[[ Exercise data, beginning ]]
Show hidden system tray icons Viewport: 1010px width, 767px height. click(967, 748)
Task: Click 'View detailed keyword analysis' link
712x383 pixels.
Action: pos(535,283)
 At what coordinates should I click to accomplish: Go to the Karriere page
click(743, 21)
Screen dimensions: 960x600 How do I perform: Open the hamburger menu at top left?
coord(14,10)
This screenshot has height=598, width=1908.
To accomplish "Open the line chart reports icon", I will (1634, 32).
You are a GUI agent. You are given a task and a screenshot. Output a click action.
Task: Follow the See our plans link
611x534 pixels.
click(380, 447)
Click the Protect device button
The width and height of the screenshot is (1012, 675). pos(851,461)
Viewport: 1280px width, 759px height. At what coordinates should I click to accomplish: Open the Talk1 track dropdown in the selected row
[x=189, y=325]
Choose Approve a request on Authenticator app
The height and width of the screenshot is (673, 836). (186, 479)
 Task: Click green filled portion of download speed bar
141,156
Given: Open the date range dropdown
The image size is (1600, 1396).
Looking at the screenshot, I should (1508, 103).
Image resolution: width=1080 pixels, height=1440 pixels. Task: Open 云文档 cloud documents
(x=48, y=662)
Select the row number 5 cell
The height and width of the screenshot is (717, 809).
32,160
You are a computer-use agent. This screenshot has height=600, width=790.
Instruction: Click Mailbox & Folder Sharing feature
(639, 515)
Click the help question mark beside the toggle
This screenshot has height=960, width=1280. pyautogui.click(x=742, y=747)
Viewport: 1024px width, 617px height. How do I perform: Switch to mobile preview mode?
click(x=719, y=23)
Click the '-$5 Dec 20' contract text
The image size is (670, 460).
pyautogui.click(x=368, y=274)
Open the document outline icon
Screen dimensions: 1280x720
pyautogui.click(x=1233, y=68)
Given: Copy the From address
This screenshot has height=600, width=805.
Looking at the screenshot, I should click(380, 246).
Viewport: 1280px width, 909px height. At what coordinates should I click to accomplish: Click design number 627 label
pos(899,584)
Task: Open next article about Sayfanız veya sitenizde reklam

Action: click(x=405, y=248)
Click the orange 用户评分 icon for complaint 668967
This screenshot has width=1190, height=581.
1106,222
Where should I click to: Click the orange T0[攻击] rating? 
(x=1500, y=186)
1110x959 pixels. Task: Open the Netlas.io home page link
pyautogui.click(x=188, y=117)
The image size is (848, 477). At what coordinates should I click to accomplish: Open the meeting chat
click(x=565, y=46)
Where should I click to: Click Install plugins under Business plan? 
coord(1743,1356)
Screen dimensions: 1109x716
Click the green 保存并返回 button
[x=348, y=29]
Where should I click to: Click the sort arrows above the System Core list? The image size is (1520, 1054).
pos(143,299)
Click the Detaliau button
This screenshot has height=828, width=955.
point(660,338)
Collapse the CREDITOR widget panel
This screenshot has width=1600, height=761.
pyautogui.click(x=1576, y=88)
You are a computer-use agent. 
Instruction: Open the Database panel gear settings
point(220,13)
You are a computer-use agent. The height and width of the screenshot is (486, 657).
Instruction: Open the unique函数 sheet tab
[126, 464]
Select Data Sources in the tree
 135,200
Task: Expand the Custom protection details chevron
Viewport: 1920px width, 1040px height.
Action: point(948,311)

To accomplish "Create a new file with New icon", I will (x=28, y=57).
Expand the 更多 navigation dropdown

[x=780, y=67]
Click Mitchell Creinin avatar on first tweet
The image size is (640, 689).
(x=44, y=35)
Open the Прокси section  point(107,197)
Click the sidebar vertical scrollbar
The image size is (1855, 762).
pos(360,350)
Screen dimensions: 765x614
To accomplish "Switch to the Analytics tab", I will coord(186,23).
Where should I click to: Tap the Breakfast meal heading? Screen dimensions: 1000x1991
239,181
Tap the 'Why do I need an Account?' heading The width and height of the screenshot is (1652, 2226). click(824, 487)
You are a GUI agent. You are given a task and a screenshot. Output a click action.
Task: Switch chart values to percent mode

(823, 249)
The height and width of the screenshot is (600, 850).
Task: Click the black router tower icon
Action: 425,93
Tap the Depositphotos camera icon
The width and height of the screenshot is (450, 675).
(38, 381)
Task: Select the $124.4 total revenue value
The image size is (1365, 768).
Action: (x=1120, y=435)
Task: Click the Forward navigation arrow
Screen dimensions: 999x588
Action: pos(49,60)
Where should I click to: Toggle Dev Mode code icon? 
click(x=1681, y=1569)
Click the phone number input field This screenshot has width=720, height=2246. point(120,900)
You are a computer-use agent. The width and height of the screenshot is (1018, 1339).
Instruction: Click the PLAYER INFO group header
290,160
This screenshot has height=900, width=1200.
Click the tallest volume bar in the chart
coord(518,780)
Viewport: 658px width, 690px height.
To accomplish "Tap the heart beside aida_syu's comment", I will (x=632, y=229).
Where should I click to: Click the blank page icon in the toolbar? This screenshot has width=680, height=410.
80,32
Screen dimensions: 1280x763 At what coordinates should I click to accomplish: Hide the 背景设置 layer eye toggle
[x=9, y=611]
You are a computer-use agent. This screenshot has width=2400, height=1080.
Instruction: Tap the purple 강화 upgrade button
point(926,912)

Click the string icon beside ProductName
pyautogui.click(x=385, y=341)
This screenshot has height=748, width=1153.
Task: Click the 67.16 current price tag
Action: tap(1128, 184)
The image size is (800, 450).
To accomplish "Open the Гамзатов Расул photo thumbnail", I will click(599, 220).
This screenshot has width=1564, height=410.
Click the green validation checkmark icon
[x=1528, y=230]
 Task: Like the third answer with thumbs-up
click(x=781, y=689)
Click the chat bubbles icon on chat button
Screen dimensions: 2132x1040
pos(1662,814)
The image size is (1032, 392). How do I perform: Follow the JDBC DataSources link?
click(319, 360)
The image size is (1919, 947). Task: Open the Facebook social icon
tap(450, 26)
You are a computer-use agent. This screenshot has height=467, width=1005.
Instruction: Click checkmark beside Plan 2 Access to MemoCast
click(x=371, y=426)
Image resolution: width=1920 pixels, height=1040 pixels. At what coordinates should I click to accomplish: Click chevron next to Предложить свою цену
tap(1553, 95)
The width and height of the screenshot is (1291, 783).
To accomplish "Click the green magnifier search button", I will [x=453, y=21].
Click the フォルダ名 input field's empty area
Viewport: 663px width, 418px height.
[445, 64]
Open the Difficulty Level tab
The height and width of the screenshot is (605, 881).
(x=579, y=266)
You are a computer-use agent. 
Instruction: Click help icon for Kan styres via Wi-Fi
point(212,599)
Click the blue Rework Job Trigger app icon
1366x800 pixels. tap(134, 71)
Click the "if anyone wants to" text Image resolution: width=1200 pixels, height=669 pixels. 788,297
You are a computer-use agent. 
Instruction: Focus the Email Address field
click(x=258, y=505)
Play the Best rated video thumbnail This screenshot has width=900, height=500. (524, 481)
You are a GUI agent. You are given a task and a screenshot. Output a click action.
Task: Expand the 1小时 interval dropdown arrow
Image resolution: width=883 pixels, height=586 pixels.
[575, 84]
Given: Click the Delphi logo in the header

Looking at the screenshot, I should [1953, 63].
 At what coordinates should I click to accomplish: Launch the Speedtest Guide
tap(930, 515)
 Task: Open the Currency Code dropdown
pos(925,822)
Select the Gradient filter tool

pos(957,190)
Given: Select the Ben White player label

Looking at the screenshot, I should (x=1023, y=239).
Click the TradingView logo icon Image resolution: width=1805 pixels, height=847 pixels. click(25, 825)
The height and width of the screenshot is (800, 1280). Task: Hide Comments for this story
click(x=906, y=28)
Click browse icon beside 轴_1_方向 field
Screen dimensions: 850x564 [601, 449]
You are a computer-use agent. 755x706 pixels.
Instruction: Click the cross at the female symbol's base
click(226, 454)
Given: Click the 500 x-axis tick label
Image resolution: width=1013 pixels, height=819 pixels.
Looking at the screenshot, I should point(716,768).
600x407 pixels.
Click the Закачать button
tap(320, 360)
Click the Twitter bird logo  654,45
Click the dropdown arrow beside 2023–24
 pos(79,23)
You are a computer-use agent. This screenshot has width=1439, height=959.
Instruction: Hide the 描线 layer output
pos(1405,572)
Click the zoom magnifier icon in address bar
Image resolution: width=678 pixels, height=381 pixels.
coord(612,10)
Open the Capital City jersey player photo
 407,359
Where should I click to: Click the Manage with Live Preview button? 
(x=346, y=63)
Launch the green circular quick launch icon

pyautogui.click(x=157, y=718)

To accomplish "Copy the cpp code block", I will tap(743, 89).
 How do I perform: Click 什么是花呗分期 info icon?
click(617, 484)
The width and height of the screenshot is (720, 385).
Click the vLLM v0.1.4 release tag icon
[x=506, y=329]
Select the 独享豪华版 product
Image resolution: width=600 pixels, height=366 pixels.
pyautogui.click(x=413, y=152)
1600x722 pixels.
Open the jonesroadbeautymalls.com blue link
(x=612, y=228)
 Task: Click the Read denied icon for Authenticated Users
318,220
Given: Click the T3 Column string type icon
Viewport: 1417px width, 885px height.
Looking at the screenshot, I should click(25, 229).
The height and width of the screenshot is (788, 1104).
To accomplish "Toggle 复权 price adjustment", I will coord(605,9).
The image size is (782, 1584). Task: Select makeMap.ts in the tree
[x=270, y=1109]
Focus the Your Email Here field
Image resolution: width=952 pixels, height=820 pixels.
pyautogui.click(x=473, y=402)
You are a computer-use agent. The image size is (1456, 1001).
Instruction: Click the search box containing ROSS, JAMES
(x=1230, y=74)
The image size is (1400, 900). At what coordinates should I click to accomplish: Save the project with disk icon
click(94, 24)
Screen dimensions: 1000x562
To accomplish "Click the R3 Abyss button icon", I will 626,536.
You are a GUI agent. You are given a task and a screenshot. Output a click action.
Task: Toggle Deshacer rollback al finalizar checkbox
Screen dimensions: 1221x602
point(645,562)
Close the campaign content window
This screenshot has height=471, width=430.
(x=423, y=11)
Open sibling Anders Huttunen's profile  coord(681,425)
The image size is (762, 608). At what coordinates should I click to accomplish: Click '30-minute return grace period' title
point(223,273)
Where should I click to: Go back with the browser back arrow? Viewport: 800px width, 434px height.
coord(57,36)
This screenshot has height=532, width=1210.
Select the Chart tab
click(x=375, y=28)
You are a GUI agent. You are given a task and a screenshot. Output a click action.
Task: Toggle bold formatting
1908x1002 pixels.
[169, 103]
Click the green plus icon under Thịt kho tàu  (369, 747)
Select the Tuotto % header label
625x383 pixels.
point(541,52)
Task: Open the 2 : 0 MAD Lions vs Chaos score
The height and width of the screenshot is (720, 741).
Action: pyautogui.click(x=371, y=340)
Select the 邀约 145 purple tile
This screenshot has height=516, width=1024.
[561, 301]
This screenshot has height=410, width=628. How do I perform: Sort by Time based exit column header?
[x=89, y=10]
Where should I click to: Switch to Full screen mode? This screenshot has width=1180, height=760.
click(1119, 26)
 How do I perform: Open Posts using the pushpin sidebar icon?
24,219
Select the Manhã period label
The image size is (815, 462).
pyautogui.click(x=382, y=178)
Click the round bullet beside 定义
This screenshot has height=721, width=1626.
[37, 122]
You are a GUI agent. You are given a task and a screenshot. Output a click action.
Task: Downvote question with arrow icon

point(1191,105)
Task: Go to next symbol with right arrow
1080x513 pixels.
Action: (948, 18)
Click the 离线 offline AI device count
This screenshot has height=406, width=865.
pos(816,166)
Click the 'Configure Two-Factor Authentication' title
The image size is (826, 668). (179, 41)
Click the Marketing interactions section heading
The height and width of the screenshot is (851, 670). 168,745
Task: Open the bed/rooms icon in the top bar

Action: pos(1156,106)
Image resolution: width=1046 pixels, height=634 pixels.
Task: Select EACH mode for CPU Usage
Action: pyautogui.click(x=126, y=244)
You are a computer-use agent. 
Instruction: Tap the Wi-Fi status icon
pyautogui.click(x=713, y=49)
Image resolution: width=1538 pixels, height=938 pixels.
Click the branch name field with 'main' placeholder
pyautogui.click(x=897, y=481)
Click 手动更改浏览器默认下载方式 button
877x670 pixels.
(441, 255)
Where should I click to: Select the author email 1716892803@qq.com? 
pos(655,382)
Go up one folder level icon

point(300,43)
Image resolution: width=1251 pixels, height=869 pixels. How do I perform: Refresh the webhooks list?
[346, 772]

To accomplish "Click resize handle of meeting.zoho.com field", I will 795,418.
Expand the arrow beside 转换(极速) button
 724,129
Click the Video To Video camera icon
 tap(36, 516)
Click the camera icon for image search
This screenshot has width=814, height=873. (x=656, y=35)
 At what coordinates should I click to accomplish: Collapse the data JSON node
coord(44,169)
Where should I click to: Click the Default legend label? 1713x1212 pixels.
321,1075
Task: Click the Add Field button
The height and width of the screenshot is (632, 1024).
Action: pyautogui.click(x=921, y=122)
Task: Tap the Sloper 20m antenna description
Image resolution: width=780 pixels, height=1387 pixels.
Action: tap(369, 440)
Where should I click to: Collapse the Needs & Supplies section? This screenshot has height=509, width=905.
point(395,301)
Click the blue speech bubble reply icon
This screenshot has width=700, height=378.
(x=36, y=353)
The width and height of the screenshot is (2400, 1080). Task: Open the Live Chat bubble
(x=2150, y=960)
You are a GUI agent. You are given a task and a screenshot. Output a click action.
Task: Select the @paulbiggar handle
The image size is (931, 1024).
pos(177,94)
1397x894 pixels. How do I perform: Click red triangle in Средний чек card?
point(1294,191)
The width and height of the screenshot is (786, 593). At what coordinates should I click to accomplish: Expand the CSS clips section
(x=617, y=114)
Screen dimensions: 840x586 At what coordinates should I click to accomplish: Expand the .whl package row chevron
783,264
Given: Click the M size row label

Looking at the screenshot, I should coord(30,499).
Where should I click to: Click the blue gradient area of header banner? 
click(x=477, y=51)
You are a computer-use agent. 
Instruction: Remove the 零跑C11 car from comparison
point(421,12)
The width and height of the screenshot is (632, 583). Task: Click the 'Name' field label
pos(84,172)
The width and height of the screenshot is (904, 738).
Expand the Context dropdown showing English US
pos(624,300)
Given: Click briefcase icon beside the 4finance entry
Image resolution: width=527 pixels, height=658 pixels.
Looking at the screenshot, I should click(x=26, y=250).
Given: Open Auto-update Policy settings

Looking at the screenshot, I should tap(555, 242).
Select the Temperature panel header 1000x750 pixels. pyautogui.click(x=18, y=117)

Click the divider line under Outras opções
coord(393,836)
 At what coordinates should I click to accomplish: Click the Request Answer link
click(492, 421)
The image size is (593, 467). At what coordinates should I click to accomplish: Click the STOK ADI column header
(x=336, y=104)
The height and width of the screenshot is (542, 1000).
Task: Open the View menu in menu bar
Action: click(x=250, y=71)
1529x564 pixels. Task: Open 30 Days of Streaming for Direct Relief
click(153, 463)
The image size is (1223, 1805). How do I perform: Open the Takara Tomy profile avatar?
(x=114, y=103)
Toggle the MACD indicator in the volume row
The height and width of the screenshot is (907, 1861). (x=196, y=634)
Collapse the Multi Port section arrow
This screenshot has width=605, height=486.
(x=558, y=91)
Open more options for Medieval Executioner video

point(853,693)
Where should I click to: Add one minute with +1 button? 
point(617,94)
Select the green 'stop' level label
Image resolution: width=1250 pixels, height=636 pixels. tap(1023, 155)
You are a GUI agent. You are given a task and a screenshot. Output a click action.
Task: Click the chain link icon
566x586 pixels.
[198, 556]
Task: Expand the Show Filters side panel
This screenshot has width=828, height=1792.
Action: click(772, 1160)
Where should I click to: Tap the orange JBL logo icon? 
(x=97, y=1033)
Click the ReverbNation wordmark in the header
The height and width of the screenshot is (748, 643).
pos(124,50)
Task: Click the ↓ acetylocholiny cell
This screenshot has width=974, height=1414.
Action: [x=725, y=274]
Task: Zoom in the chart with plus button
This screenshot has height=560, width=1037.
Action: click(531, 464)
[[ Exercise data, end ]]
Working from the entries above, filter out every line that lacks "cell" and copy what remains.

#### Exercise result
Select the row number 5 cell
Task: Click the ↓ acetylocholiny cell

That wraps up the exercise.